BEGIN

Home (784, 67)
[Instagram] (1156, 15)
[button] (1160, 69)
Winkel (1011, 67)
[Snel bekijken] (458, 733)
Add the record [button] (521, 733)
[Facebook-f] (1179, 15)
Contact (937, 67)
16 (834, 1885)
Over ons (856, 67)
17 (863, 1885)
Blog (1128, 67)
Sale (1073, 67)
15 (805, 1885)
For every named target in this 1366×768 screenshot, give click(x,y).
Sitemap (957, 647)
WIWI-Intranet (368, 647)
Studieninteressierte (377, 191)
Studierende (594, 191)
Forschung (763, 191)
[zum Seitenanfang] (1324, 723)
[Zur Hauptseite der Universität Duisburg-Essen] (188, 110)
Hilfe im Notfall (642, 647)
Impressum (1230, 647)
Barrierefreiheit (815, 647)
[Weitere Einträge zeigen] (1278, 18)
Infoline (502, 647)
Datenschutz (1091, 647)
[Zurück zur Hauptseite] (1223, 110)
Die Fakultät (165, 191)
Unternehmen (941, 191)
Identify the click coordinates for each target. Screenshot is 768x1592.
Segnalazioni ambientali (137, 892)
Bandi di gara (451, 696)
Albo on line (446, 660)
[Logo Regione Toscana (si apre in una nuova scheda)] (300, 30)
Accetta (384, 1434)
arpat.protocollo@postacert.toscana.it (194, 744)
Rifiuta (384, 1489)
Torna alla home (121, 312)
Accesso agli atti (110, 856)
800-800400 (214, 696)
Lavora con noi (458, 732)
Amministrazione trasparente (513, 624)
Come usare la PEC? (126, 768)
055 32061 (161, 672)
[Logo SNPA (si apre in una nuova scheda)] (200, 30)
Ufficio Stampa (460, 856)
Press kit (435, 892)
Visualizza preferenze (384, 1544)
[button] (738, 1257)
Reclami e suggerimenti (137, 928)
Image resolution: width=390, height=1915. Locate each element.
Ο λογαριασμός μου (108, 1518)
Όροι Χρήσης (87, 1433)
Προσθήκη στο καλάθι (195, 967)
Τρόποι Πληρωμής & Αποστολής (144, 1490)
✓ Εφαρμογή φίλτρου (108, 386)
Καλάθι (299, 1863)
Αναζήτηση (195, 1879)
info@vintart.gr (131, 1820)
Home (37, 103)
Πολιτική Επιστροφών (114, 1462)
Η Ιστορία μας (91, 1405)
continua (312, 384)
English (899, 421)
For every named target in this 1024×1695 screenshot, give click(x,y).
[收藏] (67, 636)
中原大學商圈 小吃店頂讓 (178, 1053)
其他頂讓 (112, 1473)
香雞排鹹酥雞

END

The problem: The complete listing is to be repeated word for word.

Solution to this task:
Home (784, 67)
[Instagram] (1156, 15)
[button] (1160, 69)
Winkel (1011, 67)
[Snel bekijken] (458, 733)
Add the record [button] (521, 733)
[Facebook-f] (1179, 15)
Contact (937, 67)
16 (834, 1885)
Over ons (856, 67)
17 (863, 1885)
Blog (1128, 67)
Sale (1073, 67)
15 (805, 1885)
For every named target in this 1366×768 screenshot, give click(x,y).
Sitemap (957, 647)
WIWI-Intranet (368, 647)
Studieninteressierte (377, 191)
Studierende (594, 191)
Forschung (763, 191)
[zum Seitenanfang] (1324, 723)
[Zur Hauptseite der Universität Duisburg-Essen] (188, 110)
Hilfe im Notfall (642, 647)
Impressum (1230, 647)
Barrierefreiheit (815, 647)
[Weitere Einträge zeigen] (1278, 18)
Infoline (502, 647)
Datenschutz (1091, 647)
[Zurück zur Hauptseite] (1223, 110)
Die Fakultät (165, 191)
Unternehmen (941, 191)
Identify the click coordinates for each target. Screenshot is 768x1592.
Segnalazioni ambientali (137, 892)
Bandi di gara (451, 696)
Albo on line (446, 660)
[Logo Regione Toscana (si apre in una nuova scheda)] (300, 30)
Accetta (384, 1434)
arpat.protocollo@postacert.toscana.it (194, 744)
Rifiuta (384, 1489)
Torna alla home (121, 312)
Accesso agli atti (110, 856)
800-800400 (214, 696)
Lavora con noi (458, 732)
Amministrazione trasparente (513, 624)
Come usare la PEC? (126, 768)
055 32061 (161, 672)
[Logo SNPA (si apre in una nuova scheda)] (200, 30)
Ufficio Stampa (460, 856)
Press kit (435, 892)
Visualizza preferenze (384, 1544)
[button] (738, 1257)
Reclami e suggerimenti (137, 928)
Image resolution: width=390, height=1915. Locate each element.
Ο λογαριασμός μου (108, 1518)
Όροι Χρήσης (87, 1433)
Προσθήκη στο καλάθι (195, 967)
Τρόποι Πληρωμής & Αποστολής (144, 1490)
✓ Εφαρμογή φίλτρου (108, 386)
Καλάθι (299, 1863)
Αναζήτηση (195, 1879)
info@vintart.gr (131, 1820)
Home (37, 103)
Πολιτική Επιστροφών (114, 1462)
Η Ιστορία μας (91, 1405)
continua (312, 384)
English (899, 421)
For every named target in this 1024×1695 screenshot, give click(x,y).
[收藏] (67, 636)
中原大學商圈 小吃店頂讓 (178, 1053)
其他頂讓 (112, 1473)
香雞排鹹酥雞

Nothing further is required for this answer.